[INSTRUÇÃO 1] Atualize, na listagem, o trecho que vai da linha que contém "Where should I click to: Click the Logout" até a linha que contém "Looking at the screenshot, I should (x=25, y=177).", trocando "row" por "line" e deixando todo o restante inalterado. Apresente somente essas linhas.

[TRECHO DO TEXTO]
***
Cresce uma mancha amedrontadora.

Os pobres que para ali vão

E nunca regressam à casa."

lizabeth Bishop, 1964

Moisés tinha 21 anos, mas parecia e se comportava como alguém muito mais jovem. Ele não morreu imediatamente quando foi baleado no cabeça. De forma implausível, ele ainda se agarrou à vida, sozinho, por mais um dia. Finalmente sucumbiu. Seu corpo não foi reclamado por semanas, seus parentes, desinformados. Em seu rastro pela vida Moisés deixou apenas uma tênue ondulação. É fácil pensar que Moisés fosse apenas mais um garoto com uma arma na mão, cujo final viesse a ser inevitável. Mais fácil ainda é simplesmente não pensar nele.

Eu o conhecia desde a infância, quando veio do Ceará para o Rio, reencontrar sua mãe. Veio do interior rural e nunca tinha visto uma praia. Foi para mim um grande privilégio apresentar Moisés, então com cinco anos, à areia e ao mar pela primeira vez. Sua admiração e alegria naquele dia foram puras, inesquecíveis.

À medida que Moisés crescia, ficava cada vez mais claro que ele não estava equipado para sobreviver ao ambiente tóxico e excessivamente masculinizado da favela onde morava. Não sei nada sobre sua sexualidade. Nem sei se ele próprio sabia. Mas eu sei que ele era visto como "afeminado" e sujeito a todo o tipo de bullying e homofobia. Em determinado momento de sua adolescência, ele foi fisicamente contido e tanto álcool foi forçado, garganta adentro, por outras crianças, que ele teve uma parada cardíaca.

Moisés fez várias tentativas de fugir da comunidade, de desaparecer. Por um tempo, viveu pelas ruas do centro, invisível, rejeitado. Em outra ocasião, tais eram as ameaças à sua vida, ele fugiu de volta para o Ceará e buscou abrigo entre parentes. Por um tempo ele pareceu florescer ali, mas, seja pelo fascínio da cidade grande, seja pelas estranhezas do campo, Moisés acabou encontrando o caminho de volta.

Cena do filme Cidade de Deus - Divulgação

Se às pessoas forem negados segurança e respeito, elas os procurarão em outros lugares. Como tantos jovens antes dele, Moisés pensou que tinha encontrado esses fundamentos em uma tribo criminosa. Na favela, pertencer a tais tribos pode trazer perigo. Rejeitá-las também.

Em historicidade e escala, mais do que em qualquer outro lugar, esta é uma tragédia brasileira –talvez a Grande tragédia brasileira. Nós zombamos e brutalizamos aqueles que são gentis, encurralamo-los em uma sobrevivência antinatural e acabamos por martirizá-los através do desespero, jogando-os à imprudência e à criminalidade. Nós, brasileiros, terminamos por devorar nossos jovens. A eles a promessa de uma longa vida jamais será alcançada.

Moisés foi assassinado em setembro, no Rio de Janeiro.
***
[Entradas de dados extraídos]

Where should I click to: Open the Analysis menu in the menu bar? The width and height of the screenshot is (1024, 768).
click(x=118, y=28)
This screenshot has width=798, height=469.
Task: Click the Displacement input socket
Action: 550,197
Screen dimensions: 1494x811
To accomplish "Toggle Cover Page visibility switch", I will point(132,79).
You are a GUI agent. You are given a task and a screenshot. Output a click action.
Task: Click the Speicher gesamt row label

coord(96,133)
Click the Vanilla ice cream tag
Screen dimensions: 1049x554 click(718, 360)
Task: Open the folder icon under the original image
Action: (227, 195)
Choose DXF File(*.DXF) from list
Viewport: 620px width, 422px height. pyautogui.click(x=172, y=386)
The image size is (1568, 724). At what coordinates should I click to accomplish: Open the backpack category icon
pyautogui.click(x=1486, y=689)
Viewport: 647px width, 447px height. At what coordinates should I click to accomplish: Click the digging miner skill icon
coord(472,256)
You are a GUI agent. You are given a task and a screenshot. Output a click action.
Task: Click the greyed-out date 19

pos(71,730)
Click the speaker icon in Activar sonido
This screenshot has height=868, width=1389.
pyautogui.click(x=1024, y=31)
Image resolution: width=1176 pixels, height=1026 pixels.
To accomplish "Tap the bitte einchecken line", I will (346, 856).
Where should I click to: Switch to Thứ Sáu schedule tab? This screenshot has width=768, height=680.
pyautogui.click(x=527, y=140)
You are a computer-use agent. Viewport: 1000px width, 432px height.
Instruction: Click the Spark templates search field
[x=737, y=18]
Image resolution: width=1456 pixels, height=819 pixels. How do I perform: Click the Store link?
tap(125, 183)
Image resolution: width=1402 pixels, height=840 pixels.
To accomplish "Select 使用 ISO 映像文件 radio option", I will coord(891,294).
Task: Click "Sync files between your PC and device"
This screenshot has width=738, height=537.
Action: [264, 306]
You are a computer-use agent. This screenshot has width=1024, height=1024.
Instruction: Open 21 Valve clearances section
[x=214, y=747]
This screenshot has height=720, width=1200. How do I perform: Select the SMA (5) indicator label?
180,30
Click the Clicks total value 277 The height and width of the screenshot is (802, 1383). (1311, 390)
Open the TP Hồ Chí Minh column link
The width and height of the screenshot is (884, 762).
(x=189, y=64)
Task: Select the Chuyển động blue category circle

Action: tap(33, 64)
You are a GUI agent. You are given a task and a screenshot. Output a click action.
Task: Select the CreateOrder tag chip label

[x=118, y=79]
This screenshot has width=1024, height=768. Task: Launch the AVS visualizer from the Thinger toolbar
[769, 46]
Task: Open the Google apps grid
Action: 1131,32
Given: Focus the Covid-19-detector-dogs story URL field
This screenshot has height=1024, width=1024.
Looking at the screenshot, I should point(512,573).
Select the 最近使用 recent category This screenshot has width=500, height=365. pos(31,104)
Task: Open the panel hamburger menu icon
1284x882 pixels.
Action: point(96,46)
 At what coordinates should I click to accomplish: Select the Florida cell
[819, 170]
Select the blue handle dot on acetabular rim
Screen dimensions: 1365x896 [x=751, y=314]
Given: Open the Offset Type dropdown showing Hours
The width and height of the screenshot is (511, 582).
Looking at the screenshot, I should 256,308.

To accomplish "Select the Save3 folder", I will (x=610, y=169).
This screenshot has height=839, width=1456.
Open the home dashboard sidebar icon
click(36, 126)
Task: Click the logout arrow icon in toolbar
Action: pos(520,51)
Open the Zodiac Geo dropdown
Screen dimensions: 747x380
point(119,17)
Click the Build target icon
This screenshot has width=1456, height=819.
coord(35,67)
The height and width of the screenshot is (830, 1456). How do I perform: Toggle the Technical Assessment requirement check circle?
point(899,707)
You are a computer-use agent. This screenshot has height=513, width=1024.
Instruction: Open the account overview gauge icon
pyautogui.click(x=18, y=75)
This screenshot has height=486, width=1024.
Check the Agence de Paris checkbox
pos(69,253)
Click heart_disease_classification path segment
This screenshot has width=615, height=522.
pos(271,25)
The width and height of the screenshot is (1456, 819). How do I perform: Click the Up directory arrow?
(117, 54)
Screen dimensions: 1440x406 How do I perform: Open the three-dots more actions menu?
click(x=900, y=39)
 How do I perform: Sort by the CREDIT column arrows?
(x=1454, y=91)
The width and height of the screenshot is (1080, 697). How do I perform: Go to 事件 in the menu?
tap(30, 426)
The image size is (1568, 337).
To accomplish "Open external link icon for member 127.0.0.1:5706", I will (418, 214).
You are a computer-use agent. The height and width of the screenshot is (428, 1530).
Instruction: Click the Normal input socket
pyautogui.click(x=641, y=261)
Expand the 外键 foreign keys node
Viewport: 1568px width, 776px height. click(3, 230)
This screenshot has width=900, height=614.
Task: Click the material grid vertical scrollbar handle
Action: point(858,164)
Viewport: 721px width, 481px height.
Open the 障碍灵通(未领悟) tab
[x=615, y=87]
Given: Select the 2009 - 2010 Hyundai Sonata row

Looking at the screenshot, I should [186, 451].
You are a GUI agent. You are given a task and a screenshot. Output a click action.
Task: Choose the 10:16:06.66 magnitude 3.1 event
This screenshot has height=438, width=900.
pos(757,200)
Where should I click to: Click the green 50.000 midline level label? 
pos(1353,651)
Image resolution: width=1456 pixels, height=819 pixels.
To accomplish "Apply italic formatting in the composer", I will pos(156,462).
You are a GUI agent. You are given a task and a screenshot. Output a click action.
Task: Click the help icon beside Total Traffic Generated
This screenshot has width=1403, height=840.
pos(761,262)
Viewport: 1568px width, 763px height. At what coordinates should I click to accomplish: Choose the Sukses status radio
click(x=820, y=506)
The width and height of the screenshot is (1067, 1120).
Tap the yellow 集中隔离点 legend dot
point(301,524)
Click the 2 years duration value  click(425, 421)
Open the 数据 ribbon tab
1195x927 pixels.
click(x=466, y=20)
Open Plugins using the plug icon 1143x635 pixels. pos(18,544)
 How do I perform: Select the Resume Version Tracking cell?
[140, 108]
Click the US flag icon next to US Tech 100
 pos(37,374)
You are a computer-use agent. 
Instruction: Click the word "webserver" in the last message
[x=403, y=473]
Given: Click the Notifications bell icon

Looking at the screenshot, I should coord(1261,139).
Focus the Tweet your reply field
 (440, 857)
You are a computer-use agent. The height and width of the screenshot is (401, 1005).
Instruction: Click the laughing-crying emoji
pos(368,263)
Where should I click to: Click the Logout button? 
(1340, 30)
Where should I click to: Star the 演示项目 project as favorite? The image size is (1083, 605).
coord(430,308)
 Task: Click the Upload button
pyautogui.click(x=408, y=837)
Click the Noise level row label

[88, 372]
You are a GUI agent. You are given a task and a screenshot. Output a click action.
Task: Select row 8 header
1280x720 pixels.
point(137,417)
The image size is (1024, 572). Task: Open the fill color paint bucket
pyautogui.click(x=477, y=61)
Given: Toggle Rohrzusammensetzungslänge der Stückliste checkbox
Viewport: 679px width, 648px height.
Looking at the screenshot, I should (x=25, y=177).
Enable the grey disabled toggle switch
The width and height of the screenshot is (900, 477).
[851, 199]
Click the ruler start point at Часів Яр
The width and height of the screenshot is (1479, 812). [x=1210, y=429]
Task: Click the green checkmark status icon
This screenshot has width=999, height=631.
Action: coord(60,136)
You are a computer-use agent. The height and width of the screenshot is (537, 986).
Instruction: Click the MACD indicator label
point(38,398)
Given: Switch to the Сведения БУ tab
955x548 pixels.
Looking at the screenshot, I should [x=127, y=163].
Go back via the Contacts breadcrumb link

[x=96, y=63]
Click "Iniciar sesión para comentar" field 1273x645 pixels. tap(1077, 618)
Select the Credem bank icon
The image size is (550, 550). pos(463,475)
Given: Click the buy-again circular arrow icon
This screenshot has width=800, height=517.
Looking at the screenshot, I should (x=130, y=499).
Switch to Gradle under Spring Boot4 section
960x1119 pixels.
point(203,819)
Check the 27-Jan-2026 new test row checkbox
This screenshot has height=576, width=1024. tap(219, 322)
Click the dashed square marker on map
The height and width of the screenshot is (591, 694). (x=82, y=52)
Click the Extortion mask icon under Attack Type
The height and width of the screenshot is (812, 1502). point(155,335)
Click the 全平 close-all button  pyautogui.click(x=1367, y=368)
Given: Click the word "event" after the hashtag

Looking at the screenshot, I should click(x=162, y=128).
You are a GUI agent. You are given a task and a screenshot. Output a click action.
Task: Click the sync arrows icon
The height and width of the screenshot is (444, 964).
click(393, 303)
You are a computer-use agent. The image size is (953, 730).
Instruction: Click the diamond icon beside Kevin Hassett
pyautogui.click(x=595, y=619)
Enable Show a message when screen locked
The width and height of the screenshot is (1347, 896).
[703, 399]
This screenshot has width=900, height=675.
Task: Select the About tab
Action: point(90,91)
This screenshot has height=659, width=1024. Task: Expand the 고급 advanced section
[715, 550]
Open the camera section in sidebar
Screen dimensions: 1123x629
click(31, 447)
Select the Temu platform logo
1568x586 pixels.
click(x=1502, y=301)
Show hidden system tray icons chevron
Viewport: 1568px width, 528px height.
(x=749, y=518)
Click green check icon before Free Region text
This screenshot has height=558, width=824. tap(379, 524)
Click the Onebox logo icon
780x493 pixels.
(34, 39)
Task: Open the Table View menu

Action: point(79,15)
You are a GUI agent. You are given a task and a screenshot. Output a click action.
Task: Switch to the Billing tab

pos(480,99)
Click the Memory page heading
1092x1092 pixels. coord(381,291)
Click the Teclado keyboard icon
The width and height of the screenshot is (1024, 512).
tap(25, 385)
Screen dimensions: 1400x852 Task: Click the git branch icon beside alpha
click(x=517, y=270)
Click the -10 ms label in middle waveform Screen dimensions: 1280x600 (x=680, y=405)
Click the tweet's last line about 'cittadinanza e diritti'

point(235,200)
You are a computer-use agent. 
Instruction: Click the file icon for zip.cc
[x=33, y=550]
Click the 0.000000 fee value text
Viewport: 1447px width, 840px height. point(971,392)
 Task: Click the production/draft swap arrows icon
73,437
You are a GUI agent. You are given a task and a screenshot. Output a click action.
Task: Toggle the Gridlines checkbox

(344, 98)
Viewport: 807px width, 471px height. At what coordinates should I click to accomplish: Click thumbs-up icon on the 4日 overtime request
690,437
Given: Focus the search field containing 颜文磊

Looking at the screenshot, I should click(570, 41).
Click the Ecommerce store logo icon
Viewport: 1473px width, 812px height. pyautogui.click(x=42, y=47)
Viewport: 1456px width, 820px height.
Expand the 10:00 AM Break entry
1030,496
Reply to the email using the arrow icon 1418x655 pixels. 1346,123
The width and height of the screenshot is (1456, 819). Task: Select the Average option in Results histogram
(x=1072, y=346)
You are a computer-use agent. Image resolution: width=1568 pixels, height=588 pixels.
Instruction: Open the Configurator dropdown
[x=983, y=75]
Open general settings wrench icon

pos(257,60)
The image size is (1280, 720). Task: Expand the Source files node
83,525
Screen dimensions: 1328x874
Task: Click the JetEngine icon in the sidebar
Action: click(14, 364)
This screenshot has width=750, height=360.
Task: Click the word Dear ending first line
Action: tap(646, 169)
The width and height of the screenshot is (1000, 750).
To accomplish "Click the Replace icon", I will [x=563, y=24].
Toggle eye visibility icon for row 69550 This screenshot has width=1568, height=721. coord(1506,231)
***
[INSTRUÇÃO 2]
Responda, com base no texto sobre Moisés:
(a) De que estado Moisés veio para o Rio, ainda criança?
(b) Que idade tinha Moisés quando viu o mar pela primeira vez?
(c) Em que mês Moisés foi assassinado?

[RESPOSTA COMPLETA 1]
Where should I click to: Click the Logout button? 
(1340, 30)
Where should I click to: Star the 演示项目 project as favorite? The image size is (1083, 605).
coord(430,308)
 Task: Click the Upload button
pyautogui.click(x=408, y=837)
Click the Noise level line label

[88, 372]
You are a GUI agent. You are given a task and a screenshot. Output a click action.
Task: Select line 8 header
1280x720 pixels.
point(137,417)
The image size is (1024, 572). Task: Open the fill color paint bucket
pyautogui.click(x=477, y=61)
Given: Toggle Rohrzusammensetzungslänge der Stückliste checkbox
Viewport: 679px width, 648px height.
Looking at the screenshot, I should (x=25, y=177).

[RESPOSTA COMPLETA 2]
(a) Do Ceará.
(b) Cinco anos.
(c) Em setembro.